_Task list_
a) In the thread on using S3 as Hive storage, condense the paragraph that begins "Now, let's change our configuration a bit" into a short list that keeps its main facts.
b) Reproduce word for word the passage of the thread on using S3 as Hive storage that starts at "Now, let’s change" and ends at "STRING, value INT)".

_Reading text_
======

Can I use s3 as a Hive storage outside the Amazon EMR environment?

I have case where I manage the service in a EC2 machine. This machine running Hive and I am planning to use s3 as my hive storage (instead of hdfs). Is it possible?

Solution

There is a detailed write up of how to do this here http://blog.mustardgrain.com/2010/09/30/using-hive-with-existing-files-on-s3/

Some choice bits:

Now, let’s change our configuration a bit so that we can access the S3 bucket with all our data. First, we need to include the following configuration. This can be done via HIVE_OPTS, configuration files ($HIVE_HOME/conf/hive-site.xml), or via Hive CLI’s SET command.

Here are the configuration parameters:

Name fs.s3n.awsAccessKeyId Value Your S3 access key

Name fs.s3n.awsSecretAccessKey Value Your S3 secret access key

And:

Whether you prefer the term veneer, façade, wrapper, or whatever, we need to tell Hive where to find our data and the format of the files. Let’s create a Hive table definition that references the data in S3:
CREATE EXTERNAL TABLE mydata (key STRING, value INT)
ROW FORMAT DELIMITED FIELDS TERMINATED BY '='
LOCATION 's3n://mys3bucket/';

======

_Information shown_

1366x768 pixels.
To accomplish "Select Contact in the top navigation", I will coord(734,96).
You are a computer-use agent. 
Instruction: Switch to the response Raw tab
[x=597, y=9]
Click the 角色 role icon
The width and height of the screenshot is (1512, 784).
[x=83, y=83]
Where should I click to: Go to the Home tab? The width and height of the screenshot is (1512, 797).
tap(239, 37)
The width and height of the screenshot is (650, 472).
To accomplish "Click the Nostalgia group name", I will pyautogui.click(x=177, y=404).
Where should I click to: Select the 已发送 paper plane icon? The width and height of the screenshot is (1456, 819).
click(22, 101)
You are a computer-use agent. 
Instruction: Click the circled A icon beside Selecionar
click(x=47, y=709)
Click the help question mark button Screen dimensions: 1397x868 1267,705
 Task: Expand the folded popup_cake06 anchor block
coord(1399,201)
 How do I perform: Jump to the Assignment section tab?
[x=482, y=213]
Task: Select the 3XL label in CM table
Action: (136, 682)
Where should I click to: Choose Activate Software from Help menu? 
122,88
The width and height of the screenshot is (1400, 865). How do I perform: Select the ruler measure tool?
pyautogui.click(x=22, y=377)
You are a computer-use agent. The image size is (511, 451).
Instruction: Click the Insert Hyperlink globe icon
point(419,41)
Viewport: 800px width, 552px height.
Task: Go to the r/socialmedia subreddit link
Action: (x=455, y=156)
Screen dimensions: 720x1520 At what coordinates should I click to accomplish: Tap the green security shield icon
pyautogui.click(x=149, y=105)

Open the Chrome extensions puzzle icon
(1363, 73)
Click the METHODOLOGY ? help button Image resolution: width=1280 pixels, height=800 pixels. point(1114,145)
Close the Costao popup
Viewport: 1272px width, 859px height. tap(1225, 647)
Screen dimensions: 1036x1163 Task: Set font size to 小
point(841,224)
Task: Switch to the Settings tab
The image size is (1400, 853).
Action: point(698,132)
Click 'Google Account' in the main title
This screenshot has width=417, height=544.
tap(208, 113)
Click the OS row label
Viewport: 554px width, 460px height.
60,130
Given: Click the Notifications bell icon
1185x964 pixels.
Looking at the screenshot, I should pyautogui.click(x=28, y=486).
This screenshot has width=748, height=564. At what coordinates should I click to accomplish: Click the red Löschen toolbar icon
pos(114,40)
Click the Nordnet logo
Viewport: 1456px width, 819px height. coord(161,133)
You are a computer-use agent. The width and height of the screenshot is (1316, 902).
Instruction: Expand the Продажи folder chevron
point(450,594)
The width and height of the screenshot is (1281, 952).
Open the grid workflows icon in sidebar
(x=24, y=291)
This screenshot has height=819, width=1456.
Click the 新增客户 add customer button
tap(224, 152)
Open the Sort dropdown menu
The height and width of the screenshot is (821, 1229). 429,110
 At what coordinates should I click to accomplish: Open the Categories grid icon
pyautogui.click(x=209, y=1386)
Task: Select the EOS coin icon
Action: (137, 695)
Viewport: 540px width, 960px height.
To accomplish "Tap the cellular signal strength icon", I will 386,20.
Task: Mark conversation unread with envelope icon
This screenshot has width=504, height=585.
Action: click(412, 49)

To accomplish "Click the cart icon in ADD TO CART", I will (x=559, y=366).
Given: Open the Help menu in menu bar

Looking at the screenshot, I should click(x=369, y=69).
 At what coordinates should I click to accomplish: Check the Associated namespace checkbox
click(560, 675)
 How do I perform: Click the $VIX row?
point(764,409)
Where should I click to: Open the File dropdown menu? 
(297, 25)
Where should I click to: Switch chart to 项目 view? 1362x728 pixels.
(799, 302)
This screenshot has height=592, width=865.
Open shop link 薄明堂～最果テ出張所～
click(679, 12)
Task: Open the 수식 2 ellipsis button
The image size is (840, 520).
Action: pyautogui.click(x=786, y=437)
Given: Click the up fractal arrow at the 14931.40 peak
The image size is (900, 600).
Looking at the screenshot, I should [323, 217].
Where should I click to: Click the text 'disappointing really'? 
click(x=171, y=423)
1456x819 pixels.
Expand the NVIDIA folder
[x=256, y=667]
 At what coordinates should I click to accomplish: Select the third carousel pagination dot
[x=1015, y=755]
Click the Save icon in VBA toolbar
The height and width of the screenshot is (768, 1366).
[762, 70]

======

_Exercise solutions_
a)
- To reach the S3 bucket holding the data, the configuration must be changed to include certain parameters.
- These settings can be added in any of three ways:
  - HIVE_OPTS
  - configuration files ($HIVE_HOME/conf/hive-site.xml)
  - the Hive CLI's SET command

b)
Now, let’s change our configuration a bit so that we can access the S3 bucket with all our data. First, we need to include the following configuration. This can be done via HIVE_OPTS, configuration files ($HIVE_HOME/conf/hive-site.xml), or via Hive CLI’s SET command.

Here are the configuration parameters:

Name fs.s3n.awsAccessKeyId Value Your S3 access key

Name fs.s3n.awsSecretAccessKey Value Your S3 secret access key

And:

Whether you prefer the term veneer, façade, wrapper, or whatever, we need to tell Hive where to find our data and the format of the files. Let’s create a Hive table definition that references the data in S3:
CREATE EXTERNAL TABLE mydata (key STRING, value INT)